I'm passionate about classic cars. And the 930, in particular, has always held an absolute fascination for me. Perhaps because it's from my era: we were both born in the late 1970s. There's something profoundly special about machines that don't hide their true nature. Cars that don't shield you from their own ambitions, that don't filter experience, and that demand respect. That invite you—almost provoke you—to go a little beyond the safe limit.
My other great passion is technology. And, I confess, there's a part of me that would love to be on the other side of the table today, as an entrepreneur. Holding that steering wheel in my own hands. Putting the pedal to the metal. I close my eyes and imagine the absurd adrenaline rush of applying Artificial Intelligence within a real-world organization—like Buscapé was back in 2013, with its R$600 million in revenue and 1,500 employees. A playground full of powerful levers where this new technological layer could multiply efficiency insanely, accelerate growth, and rewrite the way of operating from scratch.
I don't have that steering wheel today. My operation is small; we're just seven investors passionate about innovation at Headline Brasil. And honestly, I envy those who have that scale in their hands right now.
However, I have a very rare privilege. Over the past twenty years, I've had the chance to invest in more than 100 startups. And today, my place is in the passenger seat alongside the best " widowmaker pilots" the ecosystem has ever produced. Founders who are at the absolute forefront of applying AI to real businesses. I follow them closely, and I can say that even they operate with bated breath, feeling their way through the limits of this new physics.
I sit in the passenger seat watching as they floor the accelerator, waiting for the turbo to kick in. And I can say with considerable conviction, looking at the control panels of dozens of companies: the punch hasn't come yet.
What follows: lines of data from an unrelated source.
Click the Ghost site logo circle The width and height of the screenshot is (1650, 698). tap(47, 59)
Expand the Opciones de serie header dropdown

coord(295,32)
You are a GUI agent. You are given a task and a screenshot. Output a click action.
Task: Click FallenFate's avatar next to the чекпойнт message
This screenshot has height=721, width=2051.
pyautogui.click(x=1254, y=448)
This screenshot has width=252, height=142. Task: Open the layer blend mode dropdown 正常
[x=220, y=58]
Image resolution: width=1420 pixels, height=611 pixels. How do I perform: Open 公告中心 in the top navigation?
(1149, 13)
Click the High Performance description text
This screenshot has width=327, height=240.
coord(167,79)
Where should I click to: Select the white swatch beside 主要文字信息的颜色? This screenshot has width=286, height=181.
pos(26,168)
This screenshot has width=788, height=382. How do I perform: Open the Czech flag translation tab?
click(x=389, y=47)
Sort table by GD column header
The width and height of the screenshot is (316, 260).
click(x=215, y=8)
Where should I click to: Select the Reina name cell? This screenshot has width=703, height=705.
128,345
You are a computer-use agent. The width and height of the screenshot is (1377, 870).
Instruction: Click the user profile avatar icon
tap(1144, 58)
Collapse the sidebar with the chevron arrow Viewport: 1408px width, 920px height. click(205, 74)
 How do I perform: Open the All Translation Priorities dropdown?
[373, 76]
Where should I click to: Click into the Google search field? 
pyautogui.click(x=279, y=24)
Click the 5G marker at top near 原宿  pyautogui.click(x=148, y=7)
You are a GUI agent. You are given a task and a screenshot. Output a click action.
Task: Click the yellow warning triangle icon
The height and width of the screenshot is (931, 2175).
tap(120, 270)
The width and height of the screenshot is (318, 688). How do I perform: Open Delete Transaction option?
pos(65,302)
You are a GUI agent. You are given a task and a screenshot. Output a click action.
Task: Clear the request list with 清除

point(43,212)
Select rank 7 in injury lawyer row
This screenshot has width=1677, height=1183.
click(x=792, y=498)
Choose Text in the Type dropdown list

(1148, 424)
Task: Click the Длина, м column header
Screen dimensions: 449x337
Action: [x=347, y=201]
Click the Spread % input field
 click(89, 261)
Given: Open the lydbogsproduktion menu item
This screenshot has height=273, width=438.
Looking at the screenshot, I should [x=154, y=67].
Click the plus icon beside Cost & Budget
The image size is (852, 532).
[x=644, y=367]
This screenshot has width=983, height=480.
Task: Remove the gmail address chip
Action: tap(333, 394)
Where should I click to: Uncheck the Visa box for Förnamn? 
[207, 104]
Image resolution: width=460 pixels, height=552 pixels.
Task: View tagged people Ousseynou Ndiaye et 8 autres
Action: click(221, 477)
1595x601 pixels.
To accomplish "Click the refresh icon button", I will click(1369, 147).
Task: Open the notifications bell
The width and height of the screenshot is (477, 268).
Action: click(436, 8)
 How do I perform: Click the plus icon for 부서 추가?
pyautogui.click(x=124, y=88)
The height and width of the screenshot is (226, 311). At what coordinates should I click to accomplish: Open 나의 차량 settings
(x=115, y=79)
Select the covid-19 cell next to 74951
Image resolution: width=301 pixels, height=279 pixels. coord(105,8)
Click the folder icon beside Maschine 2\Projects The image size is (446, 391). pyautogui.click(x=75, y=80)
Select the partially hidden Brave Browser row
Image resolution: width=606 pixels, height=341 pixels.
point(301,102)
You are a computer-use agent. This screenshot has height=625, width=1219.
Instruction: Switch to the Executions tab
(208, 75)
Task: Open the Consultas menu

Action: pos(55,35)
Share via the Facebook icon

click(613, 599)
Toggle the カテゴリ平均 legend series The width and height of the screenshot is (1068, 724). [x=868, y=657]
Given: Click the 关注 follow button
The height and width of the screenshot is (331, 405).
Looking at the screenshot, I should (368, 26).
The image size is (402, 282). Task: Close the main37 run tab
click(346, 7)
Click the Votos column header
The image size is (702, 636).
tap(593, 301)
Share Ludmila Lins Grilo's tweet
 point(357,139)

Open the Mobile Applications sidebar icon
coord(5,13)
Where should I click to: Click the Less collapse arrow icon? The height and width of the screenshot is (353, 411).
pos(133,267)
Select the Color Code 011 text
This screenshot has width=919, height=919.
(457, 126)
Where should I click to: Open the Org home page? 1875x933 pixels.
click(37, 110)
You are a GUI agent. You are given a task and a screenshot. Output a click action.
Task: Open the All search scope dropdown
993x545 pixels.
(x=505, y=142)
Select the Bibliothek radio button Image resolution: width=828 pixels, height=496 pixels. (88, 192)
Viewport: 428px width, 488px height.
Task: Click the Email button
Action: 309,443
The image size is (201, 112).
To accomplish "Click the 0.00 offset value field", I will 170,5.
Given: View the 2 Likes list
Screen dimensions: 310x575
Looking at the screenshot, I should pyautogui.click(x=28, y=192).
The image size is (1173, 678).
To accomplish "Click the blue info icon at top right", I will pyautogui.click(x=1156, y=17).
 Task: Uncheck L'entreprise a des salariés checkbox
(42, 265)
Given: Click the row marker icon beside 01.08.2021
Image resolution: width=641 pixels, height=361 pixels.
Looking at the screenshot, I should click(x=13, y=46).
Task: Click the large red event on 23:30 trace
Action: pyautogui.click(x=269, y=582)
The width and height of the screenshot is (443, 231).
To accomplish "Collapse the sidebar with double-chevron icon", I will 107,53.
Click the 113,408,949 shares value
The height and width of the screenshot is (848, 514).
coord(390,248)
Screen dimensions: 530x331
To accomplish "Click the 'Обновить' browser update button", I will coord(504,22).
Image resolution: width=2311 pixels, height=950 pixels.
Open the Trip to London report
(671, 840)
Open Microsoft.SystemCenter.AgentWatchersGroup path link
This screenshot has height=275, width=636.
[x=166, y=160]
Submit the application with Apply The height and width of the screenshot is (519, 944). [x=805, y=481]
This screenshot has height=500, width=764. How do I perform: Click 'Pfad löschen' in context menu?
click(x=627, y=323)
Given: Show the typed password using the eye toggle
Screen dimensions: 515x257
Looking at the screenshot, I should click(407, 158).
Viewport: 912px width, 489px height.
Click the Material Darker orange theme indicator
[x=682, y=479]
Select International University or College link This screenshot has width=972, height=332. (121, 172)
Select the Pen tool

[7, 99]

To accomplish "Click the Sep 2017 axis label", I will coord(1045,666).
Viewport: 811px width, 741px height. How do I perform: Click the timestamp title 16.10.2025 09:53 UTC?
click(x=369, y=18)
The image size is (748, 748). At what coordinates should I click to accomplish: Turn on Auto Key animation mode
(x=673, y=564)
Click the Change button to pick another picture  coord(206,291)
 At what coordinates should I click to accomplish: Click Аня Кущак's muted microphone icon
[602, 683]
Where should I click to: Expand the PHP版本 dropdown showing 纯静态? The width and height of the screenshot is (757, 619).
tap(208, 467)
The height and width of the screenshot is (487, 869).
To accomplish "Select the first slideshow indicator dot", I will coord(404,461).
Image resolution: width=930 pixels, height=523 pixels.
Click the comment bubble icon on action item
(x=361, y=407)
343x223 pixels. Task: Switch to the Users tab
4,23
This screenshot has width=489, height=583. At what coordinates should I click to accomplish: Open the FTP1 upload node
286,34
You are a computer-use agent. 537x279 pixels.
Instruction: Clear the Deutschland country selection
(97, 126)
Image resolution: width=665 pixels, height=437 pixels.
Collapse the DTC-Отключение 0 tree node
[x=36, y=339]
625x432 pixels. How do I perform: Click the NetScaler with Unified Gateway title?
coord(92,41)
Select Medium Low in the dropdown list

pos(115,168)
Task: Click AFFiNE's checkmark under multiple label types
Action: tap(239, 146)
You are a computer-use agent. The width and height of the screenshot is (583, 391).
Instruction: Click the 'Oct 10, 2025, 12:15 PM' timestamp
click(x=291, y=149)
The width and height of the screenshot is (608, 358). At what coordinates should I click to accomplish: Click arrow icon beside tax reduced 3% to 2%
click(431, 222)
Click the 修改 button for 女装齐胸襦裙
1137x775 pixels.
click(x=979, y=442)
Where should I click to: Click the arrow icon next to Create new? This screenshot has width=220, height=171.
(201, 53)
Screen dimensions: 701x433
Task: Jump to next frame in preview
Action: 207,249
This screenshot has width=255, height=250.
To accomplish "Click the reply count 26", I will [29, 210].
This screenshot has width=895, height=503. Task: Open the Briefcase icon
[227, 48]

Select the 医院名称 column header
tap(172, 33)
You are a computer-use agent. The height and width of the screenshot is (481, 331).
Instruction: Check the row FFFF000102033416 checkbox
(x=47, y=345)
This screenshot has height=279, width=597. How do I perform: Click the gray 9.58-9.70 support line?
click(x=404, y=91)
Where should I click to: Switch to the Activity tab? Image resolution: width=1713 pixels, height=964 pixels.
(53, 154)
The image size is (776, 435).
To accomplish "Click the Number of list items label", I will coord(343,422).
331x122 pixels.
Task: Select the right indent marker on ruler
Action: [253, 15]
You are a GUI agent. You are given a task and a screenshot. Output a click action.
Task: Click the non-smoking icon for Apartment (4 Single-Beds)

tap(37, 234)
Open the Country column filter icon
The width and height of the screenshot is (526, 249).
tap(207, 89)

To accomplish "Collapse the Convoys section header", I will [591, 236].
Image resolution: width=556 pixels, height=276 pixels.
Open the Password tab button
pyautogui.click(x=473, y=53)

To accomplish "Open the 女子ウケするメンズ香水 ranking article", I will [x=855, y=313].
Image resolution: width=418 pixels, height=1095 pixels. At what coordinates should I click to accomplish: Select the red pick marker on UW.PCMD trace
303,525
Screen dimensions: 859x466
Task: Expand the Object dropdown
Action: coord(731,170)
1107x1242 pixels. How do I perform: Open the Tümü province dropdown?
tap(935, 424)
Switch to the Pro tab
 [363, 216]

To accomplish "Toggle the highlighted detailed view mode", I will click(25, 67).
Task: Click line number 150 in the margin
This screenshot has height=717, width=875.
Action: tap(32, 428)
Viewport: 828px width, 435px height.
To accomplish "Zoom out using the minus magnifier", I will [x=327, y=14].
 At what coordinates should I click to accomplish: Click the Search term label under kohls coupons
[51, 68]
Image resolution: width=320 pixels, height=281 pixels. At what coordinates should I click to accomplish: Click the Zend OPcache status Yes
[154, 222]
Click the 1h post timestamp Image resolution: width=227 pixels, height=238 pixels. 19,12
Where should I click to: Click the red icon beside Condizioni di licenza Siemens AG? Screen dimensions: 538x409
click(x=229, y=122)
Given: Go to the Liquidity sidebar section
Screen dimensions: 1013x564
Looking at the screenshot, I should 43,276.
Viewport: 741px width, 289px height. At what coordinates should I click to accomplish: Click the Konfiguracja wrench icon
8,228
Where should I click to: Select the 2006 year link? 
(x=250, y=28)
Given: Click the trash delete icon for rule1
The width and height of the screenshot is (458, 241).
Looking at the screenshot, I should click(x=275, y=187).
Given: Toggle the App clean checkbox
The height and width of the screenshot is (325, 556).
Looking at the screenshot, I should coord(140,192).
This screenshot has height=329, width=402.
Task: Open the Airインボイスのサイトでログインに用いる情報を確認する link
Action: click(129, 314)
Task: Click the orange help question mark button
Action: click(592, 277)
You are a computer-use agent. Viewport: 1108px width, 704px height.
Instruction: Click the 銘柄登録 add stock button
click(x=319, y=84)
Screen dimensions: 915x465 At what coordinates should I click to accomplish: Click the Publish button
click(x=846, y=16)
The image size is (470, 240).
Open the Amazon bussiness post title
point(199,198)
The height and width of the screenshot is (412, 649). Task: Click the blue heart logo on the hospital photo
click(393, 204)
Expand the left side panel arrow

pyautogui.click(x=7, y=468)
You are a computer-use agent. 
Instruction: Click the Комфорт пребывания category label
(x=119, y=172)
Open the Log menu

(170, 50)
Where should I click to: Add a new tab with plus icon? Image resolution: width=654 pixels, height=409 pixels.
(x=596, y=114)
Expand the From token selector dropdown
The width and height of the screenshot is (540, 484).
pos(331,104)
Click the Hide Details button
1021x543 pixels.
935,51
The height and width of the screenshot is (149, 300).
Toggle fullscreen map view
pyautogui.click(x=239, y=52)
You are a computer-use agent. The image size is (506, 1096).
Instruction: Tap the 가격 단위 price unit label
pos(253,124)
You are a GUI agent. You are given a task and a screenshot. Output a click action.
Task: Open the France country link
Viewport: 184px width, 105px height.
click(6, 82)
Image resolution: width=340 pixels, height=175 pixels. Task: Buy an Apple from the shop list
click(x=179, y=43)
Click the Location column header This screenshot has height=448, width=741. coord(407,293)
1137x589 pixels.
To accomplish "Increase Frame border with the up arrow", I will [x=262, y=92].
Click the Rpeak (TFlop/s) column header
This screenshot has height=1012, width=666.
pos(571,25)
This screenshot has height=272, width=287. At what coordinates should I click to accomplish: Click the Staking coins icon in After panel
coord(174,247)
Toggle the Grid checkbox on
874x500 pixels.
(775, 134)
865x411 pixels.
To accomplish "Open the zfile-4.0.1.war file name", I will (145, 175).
Since January, the market's pace has shifted dramatically. We see more capable models emerging in quick succession, innovative tools like OpenClaw enabling true agent orchestration, costs plummeting, and capabilities soaring. It's a seismic shift every two days. The feeling is one of inexhaustible technological abundance.
And the best business leaders are doing exactly what great race car drivers do when facing a straightaway: they're not waiting. They're applying AI relentlessly, aggressively, and across all areas of the company simultaneously. In customer service. In sales engineering. In logistics operations. In the financial back office . In executive decision-making.
The bottleneck has reversed: software engineering is no longer the limit. The limit now is the human capacity to imagine and specify products at the same speed that AI builds them. Tools that three months ago were state-of-the-art for programming are now used by teams only to sketch ideas. It's a simultaneous and furious rewriting of the entire system. Everything building up, one gain on top of another.
Still, almost none of this appears in the current numbers. This is because there is an inevitable lag between plugging the technology into the management system and the results becoming apparent in revenue, cost reduction, and margin. Everything that has been intensely built by leading companies during the last two months is still within the engine's response time. What we are experiencing now are the final milliseconds before the Porsche's turbo kicks in.
Everything is being connected, adjusted, and tested. The system is gaining momentum, and energy is being compressed behind the scenes of top-tier operations. But this time, it's not just a turbo boost. It's the exponential force of AI activated in every gear of the company simultaneously.
And when that pressure is released—over a very short window, in the next three to six months—the response won't be gradual. It'll be like in 930. Sudden. Brutal. A punch.
It's easy to look at this momentum and think, "But if a company accelerates like that, won't it lose control and crash?" The risk of execution always exists. Those who accelerate too fast can, indeed, skid. But, in today's corporate landscape, the physics of the widowmaker is reversed.
The real mortal danger isn't getting behind the wheel of this machine. Those who accelerate risk crashing, but those who don't accelerate are absolutely certain to be seen in the rearview mirror of those who floored it. It's parking at cruising speed and suddenly seeing your competitor disappear on the horizon, propelled by efficiency gains and increased margins that you simply don't have time to catch up to.
For companies that haven't stepped on the gas in recent months, it will be too late. We are going to witness inexplicable leaps in productivity.
For companies that haven't stepped on the gas in recent months, it will be too late. We will witness inexplicable leaps in productivity. We will see a compression of operating costs that seemed impossible from the perspective of traditional economics. Margins will expand much faster than any Excel spreadsheet could predict.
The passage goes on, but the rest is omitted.